Extracted data entries:
*** Begin section ***

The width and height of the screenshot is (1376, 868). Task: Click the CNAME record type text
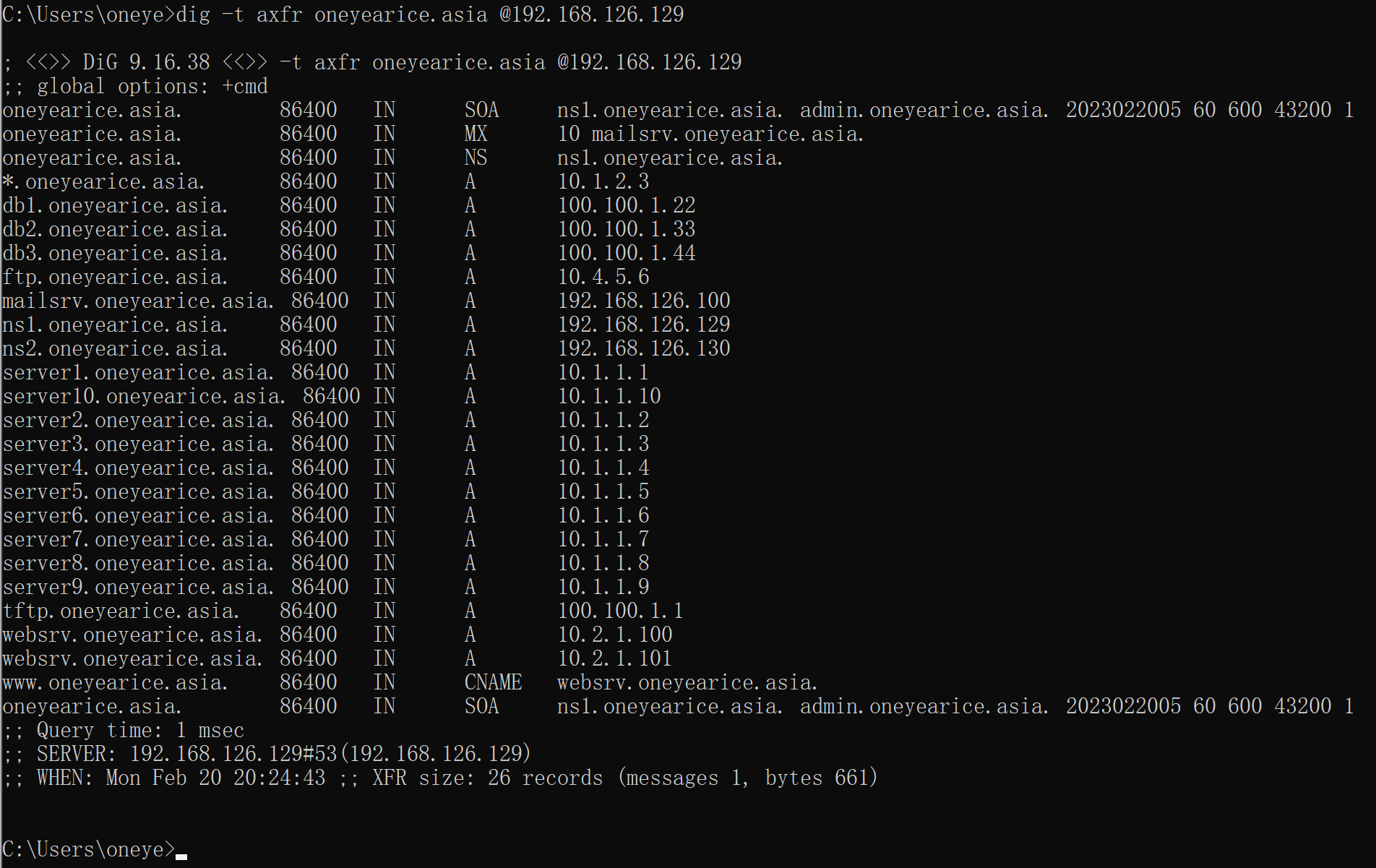click(493, 682)
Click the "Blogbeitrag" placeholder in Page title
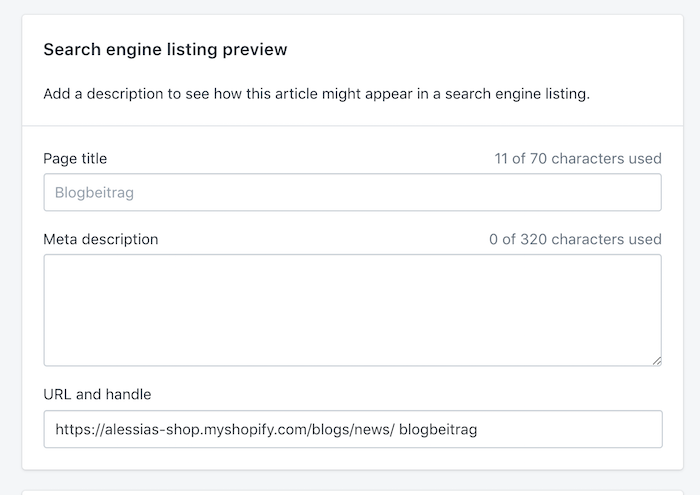Image resolution: width=700 pixels, height=495 pixels. 94,192
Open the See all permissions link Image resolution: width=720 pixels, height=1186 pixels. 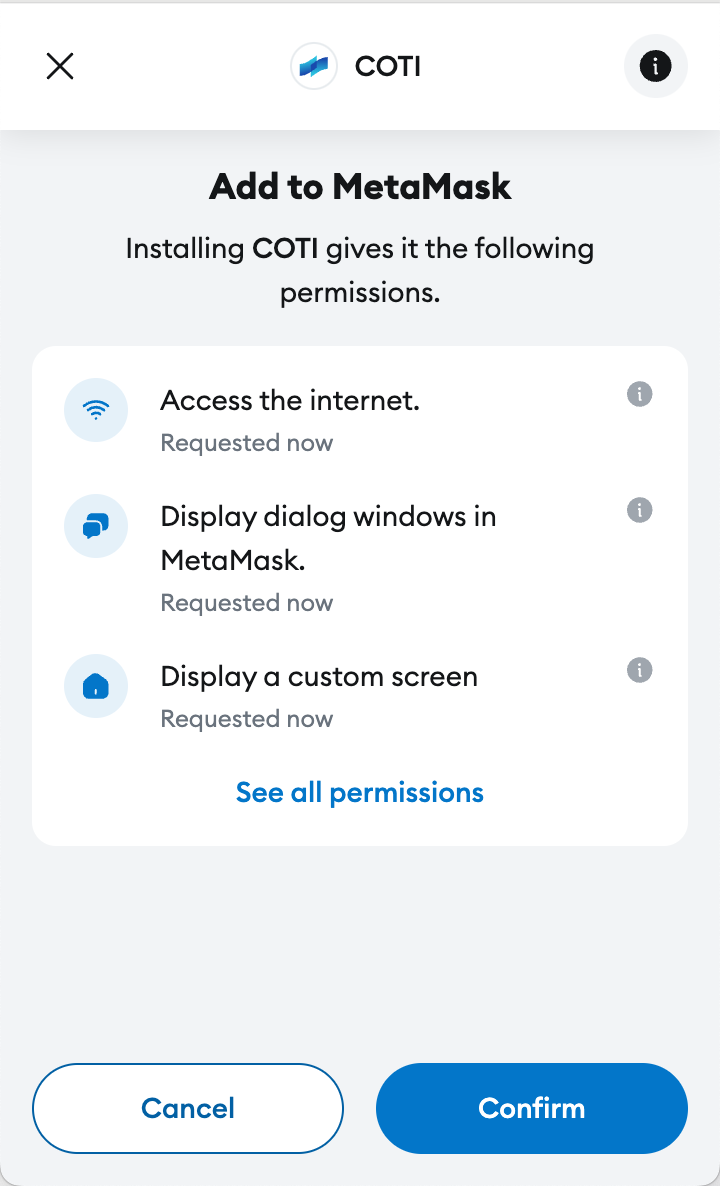pos(360,793)

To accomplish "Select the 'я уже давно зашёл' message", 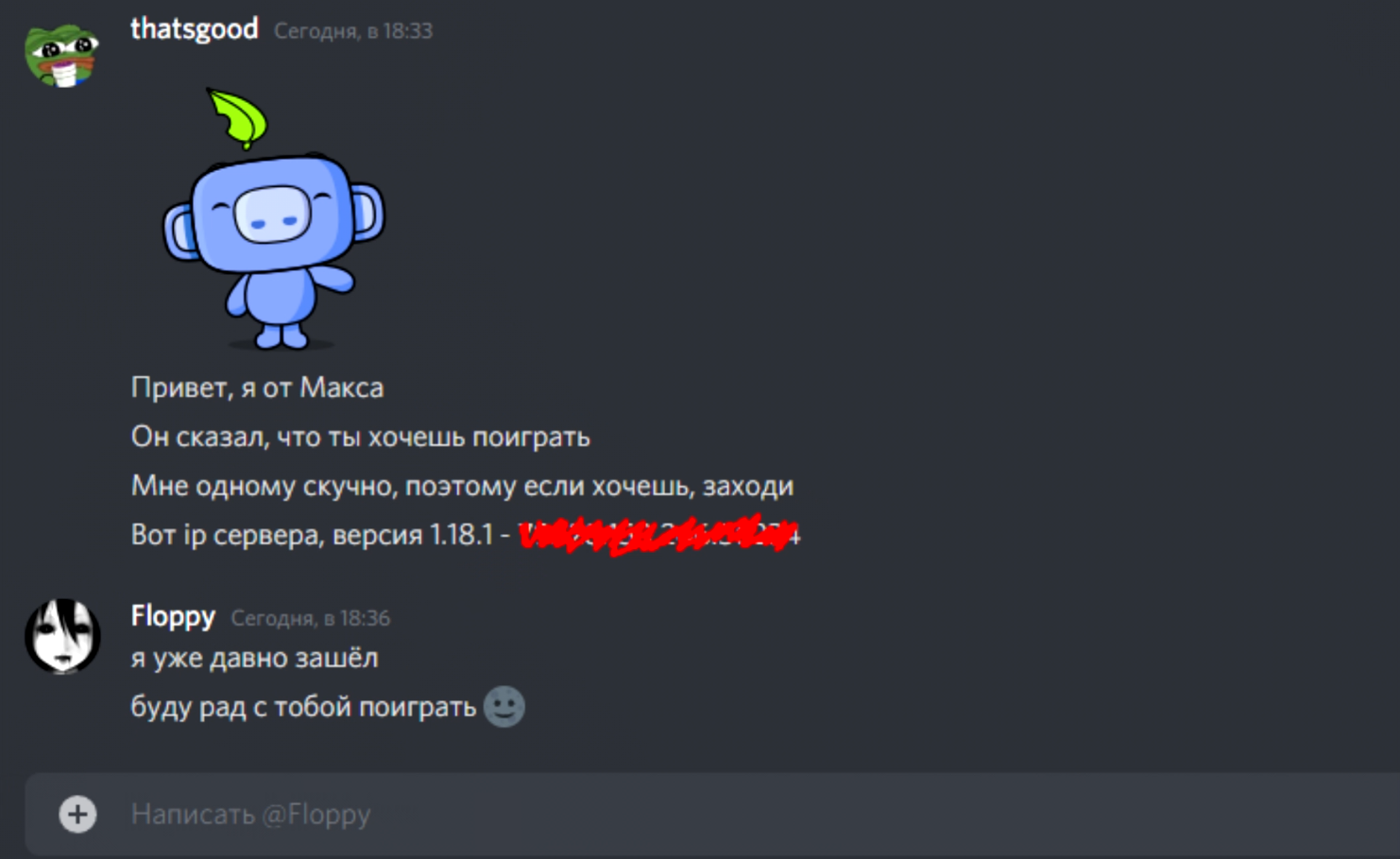I will coord(254,658).
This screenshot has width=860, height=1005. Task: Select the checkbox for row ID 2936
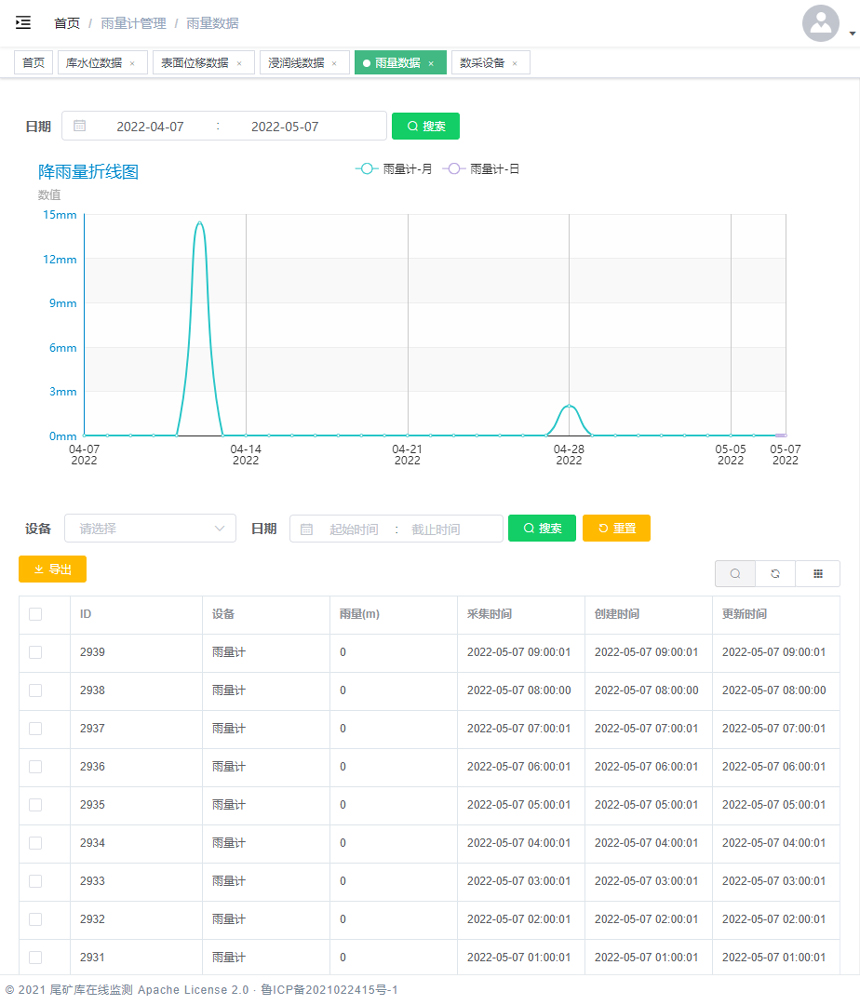36,767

*** End section ***

§ **TASK DESCRIPTION**
The answer consists solely of the lines from the one holding "This screenshot has" through the last line of the entries above, set down verbatim, without any pictures.

§ **ANSWER TO THE EXERCISE**
This screenshot has width=860, height=1005. Task: Select the checkbox for row ID 2936
36,767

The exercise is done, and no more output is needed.